You are viewing a plain text version of this content. The canonical link for it is here.

Posted to user@thrift.apache.org by Jeff Hammerbacher <ha...@cloudera.com> on 2009/04/03 04:19:03 UTC

Avro, a cross-language serialization framework from Doug Cutting, proposed as Hadoop subproject

See http://markmail.org/thread/7cgrwoc4er4mr3bp

Re: Avro, a cross-language serialization framework from Doug Cutting, proposed as Hadoop subproject

Posted by Doug Cutting <cu...@apache.org>.

David Reiss wrote:
> For those of you who don't have git, forrest, *and* Java 5
> (not 6! 5!) installed, I built the docs and put them online:
> 
> http://www.projectornation.com/avro-doc/spec.html

Thanks!

> - No code generation.  The schema is all in JSON files that are parsed
>   at runtime.  For Python, this is probably fine.  I'm not really clear
>   on how it looks for Java (maybe someone can look at the Java tests and
>   explain it to the rest of us).  For C++, this will definitely make
>   the avro objects feel clunky because you'll have to access properties
>   by name.  And the lists won't be statically typed.

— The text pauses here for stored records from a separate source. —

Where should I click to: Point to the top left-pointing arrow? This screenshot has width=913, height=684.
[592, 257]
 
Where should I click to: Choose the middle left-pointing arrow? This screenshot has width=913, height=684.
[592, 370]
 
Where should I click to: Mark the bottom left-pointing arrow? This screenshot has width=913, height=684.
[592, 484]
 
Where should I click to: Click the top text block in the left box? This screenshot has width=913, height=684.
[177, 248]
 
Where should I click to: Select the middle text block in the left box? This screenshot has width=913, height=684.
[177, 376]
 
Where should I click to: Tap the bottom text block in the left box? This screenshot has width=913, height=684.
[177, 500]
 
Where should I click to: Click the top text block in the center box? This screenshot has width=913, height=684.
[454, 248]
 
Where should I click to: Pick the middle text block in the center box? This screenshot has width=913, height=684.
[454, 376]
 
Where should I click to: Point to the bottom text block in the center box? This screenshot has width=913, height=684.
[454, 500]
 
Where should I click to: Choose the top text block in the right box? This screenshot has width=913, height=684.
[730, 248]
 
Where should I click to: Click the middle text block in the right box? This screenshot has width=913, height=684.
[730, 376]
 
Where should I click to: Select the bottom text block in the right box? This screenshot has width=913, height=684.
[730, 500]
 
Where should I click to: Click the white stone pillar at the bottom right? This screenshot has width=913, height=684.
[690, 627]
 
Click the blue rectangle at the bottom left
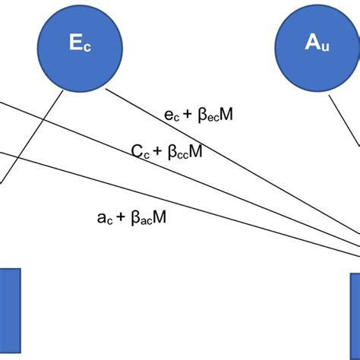(9, 311)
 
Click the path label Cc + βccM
(167, 152)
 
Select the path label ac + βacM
(132, 217)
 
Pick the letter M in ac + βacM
(160, 217)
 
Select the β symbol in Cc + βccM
(169, 152)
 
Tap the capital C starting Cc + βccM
(137, 152)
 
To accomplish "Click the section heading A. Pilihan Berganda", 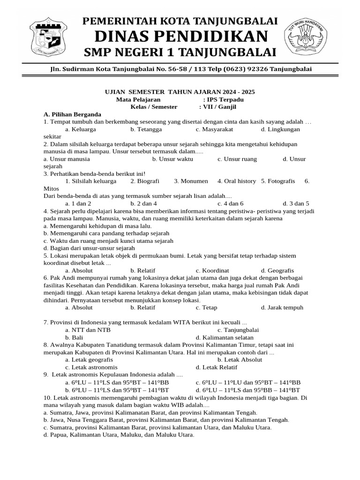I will (72, 114).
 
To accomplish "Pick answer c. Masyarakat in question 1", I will (214, 129).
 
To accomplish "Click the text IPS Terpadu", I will (225, 99).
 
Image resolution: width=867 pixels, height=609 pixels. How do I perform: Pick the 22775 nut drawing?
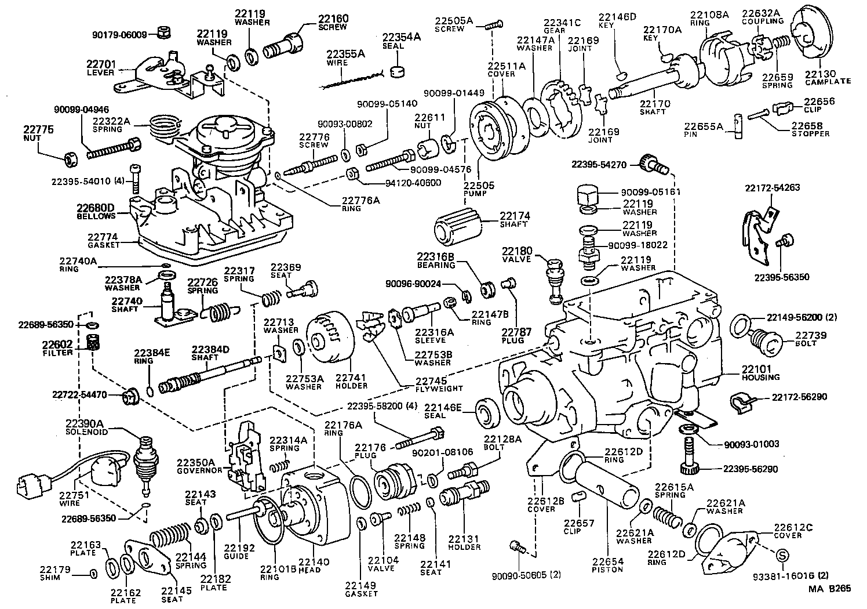point(71,157)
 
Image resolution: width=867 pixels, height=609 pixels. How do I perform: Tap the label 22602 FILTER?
point(57,348)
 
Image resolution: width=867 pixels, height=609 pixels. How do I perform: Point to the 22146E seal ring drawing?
point(485,411)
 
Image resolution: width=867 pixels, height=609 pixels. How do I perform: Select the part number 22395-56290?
point(751,469)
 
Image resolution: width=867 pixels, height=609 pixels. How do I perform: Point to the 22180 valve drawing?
point(554,280)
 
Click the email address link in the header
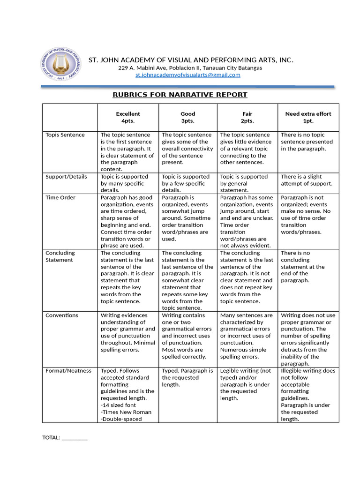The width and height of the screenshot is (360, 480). [188, 75]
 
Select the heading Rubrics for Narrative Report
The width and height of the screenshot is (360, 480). [180, 95]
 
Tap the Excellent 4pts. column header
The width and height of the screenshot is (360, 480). [128, 117]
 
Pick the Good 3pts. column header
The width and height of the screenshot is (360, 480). [188, 117]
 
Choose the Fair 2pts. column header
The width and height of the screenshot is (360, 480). [247, 117]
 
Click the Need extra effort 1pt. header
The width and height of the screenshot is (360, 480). [308, 117]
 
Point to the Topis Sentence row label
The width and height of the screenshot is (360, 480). [65, 135]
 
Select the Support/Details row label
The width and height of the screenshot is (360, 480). [66, 177]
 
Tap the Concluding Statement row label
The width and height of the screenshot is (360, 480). [60, 256]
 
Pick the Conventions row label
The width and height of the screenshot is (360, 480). [62, 315]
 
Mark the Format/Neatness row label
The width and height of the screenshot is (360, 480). [68, 371]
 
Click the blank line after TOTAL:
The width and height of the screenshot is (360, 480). [75, 438]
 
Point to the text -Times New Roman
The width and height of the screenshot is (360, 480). [126, 412]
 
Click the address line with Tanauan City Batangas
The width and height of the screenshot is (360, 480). [190, 68]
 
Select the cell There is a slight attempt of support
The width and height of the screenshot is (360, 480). [307, 180]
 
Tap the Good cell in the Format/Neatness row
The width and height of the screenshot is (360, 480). [188, 377]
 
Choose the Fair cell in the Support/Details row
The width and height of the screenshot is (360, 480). [244, 183]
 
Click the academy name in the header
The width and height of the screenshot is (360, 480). [191, 60]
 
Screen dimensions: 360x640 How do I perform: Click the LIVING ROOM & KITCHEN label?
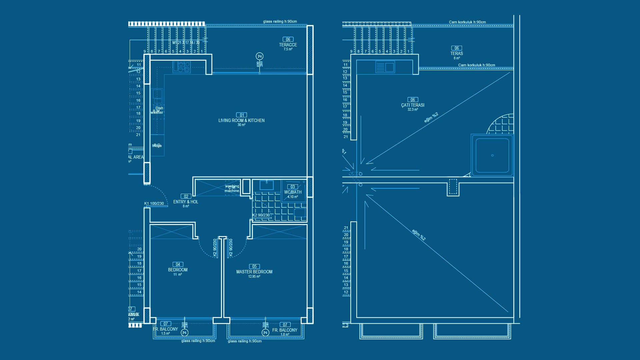[241, 120]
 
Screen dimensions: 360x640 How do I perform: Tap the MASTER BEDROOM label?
[254, 272]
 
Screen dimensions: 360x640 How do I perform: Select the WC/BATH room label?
[293, 192]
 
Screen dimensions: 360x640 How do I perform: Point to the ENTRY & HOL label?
[186, 202]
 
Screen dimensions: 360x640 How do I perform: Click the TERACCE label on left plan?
[288, 45]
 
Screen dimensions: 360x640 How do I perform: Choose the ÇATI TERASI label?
[413, 105]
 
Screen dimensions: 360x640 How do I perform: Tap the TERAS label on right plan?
[457, 53]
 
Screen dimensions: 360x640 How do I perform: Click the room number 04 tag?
[178, 264]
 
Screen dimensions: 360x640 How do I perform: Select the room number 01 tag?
[242, 115]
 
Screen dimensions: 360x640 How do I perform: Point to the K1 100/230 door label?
[154, 203]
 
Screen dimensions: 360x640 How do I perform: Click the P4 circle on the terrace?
[260, 56]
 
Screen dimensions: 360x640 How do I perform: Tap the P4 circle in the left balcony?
[184, 332]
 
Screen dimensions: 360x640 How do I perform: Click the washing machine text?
[232, 189]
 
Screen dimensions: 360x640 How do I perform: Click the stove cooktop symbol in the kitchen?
[182, 67]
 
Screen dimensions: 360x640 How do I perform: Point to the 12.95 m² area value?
[254, 277]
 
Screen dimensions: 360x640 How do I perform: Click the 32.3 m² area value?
[413, 110]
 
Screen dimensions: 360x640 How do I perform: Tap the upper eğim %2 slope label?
[431, 117]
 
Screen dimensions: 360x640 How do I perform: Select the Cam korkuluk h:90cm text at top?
[467, 22]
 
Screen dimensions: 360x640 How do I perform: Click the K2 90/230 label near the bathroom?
[261, 215]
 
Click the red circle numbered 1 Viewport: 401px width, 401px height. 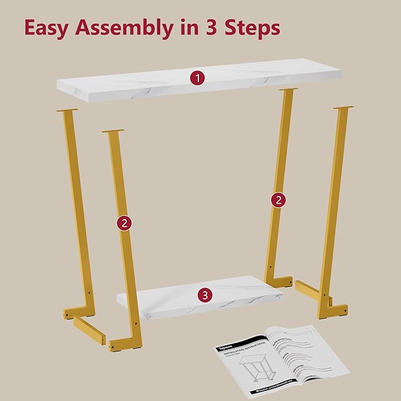(197, 77)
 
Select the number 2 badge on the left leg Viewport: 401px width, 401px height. (123, 223)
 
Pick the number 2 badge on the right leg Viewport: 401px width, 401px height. (278, 200)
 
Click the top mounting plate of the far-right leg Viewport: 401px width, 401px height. (343, 107)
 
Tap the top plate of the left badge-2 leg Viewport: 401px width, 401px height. (113, 131)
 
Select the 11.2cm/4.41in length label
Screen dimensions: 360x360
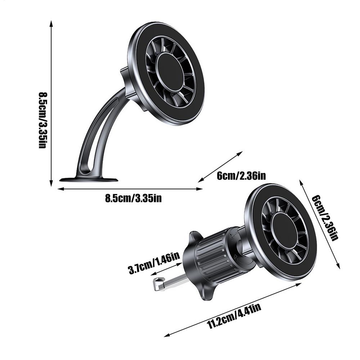[x=234, y=316]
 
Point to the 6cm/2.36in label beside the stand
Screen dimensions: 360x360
[x=241, y=176]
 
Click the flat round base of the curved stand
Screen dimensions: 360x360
[x=89, y=179]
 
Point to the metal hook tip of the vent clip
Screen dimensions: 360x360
[x=157, y=284]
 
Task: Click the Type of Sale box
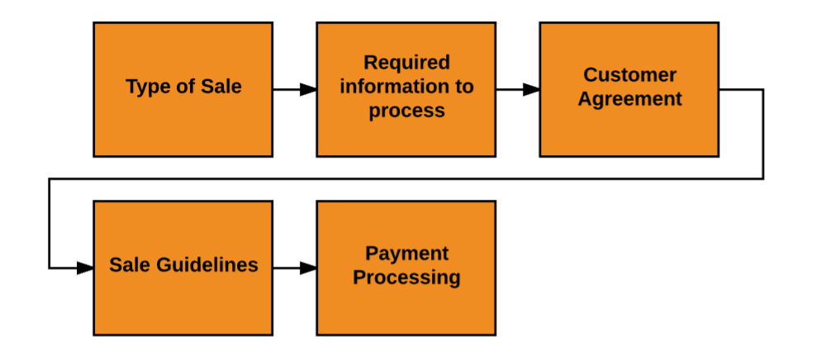pos(183,89)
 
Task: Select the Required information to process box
pos(406,89)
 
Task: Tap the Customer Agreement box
pos(629,89)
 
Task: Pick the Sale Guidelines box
pos(183,268)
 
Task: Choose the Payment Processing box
pos(406,268)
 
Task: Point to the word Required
pos(406,63)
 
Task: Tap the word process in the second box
pos(406,111)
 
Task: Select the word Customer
pos(629,75)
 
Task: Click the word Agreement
pos(629,99)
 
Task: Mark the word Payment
pos(406,253)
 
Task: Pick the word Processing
pos(406,277)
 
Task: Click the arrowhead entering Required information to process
pos(308,89)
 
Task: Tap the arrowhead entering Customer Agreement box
pos(531,89)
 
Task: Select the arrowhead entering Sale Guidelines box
pos(85,268)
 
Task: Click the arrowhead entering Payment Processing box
pos(308,268)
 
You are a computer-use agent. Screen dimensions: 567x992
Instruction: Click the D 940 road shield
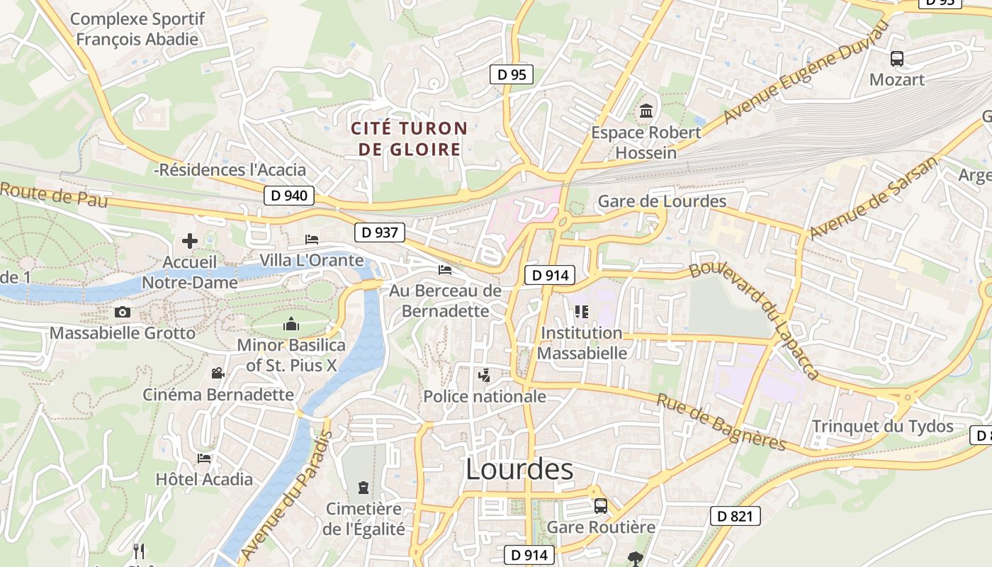289,196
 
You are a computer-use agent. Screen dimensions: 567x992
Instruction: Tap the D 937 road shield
379,232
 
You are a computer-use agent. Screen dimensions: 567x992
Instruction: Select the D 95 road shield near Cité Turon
511,74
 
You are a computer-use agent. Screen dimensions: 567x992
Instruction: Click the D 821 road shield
735,516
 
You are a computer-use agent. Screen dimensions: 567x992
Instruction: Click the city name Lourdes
519,469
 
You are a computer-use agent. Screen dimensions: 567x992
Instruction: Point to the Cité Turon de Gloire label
410,139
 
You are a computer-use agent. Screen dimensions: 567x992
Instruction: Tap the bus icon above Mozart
897,59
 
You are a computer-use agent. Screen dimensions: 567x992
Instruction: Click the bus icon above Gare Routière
600,506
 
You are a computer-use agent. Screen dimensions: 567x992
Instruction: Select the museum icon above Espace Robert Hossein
646,111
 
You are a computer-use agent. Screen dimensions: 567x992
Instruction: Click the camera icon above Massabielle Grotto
123,312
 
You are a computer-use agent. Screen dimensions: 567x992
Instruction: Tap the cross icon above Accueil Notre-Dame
190,241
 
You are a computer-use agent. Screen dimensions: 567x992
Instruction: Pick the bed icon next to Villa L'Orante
311,240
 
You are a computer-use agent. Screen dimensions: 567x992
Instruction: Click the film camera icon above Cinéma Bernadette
218,374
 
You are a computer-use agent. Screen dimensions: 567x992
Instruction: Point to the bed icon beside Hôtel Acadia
204,459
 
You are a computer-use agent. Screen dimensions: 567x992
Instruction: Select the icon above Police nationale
485,376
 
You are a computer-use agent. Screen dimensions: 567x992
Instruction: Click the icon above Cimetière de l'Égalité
363,488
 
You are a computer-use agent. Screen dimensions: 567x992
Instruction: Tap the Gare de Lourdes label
662,201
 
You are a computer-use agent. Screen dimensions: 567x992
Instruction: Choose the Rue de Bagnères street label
721,422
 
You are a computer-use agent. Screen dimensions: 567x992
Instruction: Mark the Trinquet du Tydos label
882,427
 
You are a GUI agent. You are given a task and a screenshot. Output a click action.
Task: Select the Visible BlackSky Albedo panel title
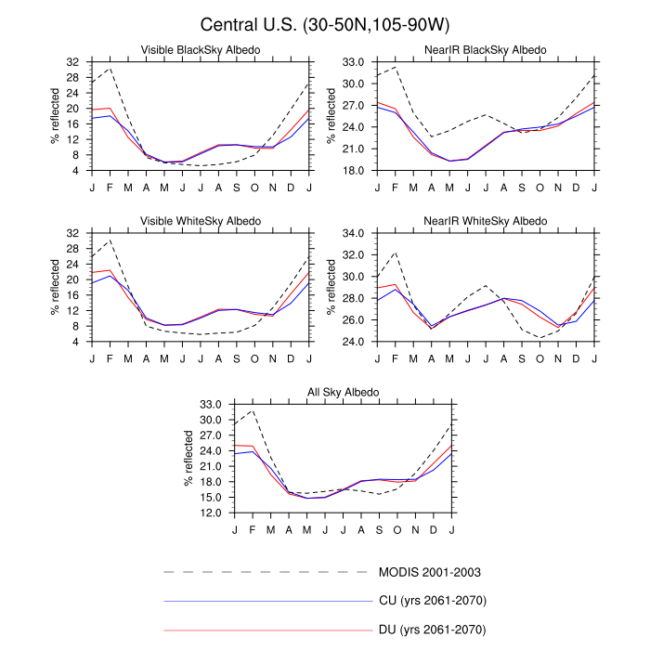point(200,49)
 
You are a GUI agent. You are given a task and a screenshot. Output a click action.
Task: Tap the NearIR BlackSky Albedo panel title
point(486,49)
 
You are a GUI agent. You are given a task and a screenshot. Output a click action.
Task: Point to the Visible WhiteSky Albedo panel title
point(200,221)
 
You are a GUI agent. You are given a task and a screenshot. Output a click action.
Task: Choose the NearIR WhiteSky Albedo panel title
point(486,221)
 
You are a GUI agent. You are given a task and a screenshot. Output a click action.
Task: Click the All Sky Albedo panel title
point(344,393)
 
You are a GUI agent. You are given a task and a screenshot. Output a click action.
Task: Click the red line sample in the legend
point(266,630)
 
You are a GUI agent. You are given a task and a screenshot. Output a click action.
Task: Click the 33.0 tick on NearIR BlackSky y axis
point(355,61)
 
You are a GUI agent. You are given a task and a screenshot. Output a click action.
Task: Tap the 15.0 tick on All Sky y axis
point(212,498)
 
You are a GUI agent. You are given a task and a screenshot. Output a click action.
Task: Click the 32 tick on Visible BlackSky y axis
point(73,61)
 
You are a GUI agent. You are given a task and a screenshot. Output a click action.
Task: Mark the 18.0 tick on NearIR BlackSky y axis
point(355,171)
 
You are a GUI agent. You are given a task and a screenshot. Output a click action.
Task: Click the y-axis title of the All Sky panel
point(188,459)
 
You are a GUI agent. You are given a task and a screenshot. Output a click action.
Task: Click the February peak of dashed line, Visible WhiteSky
point(110,240)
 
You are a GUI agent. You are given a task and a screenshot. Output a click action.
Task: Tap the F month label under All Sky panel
point(253,529)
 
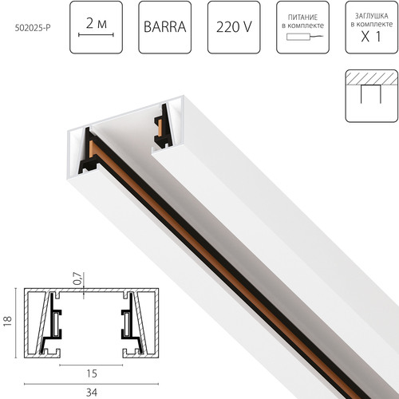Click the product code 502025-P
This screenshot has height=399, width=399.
coord(33,28)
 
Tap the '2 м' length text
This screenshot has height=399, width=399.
coord(97,23)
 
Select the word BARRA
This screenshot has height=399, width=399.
coord(165,27)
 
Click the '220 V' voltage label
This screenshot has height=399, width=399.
coord(234,27)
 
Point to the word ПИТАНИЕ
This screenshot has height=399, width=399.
coord(302,18)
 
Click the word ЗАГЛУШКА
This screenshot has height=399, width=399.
coord(372,16)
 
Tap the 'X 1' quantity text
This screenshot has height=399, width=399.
coord(371,37)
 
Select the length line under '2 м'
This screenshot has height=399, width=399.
coord(96,34)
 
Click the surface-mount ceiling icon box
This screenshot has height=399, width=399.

For C++ we'll probably implement code generation in Avro.  Java already 
includes code generation as an option.  Code generation isn't 
prohibited, it's just optional.  My guess is that it will only be 
implemented in Avro for C/C++ and Java.

Also, you need not access properties by name.  For example, the reader 
for generated Java code maintains an int->int mapping of remote fields 
to local fields, and fields are accessed by integer.  This is 
effectively what you must do in any generated code: you need a switch 
statement that maps a field id to the line of code which sets the field. 
  In Thrift and Protocol buffers, the remote field id is in the data, 
while in Avro its instead in the schema.

> - The full schema is included with the messages, rather than having
>   field ids delimit the contents.  This is nice for big Hadoop files
>   since you only include the schema once.  (It was a technique that
>   we discussed for Thrift.)  For a system like (I guess) Hadoop that
>   has long-lived RPC connections with multiple messages passed, I guess
>   it is not that big of a deal either.  For a system like we have at
>   Facebook where the web server must connect to the feed/search/chat
>   server once for each RPC, it is a killer.

This can be optimized by instead passing the hash of the schema, and 
faulting if the other side has not previously seen that schema, sending 
it on demand.  I've not yet had time to completely specify and implement 
this approach yet, but I think it addresses your concern here.  The 
fundamental requirement is only that the server and client somehow have 
copies of each other's schemas, not that they exchange them with each 
message or connection.  This is why the handshake has a version number, 
to permit different mechanisms here.  The first one is the simplest.

Doug

Re: Avro, a cross-language serialization framework from Doug Cutting, proposed as Hadoop subproject

Posted by David Reiss <dr...@facebook.com>.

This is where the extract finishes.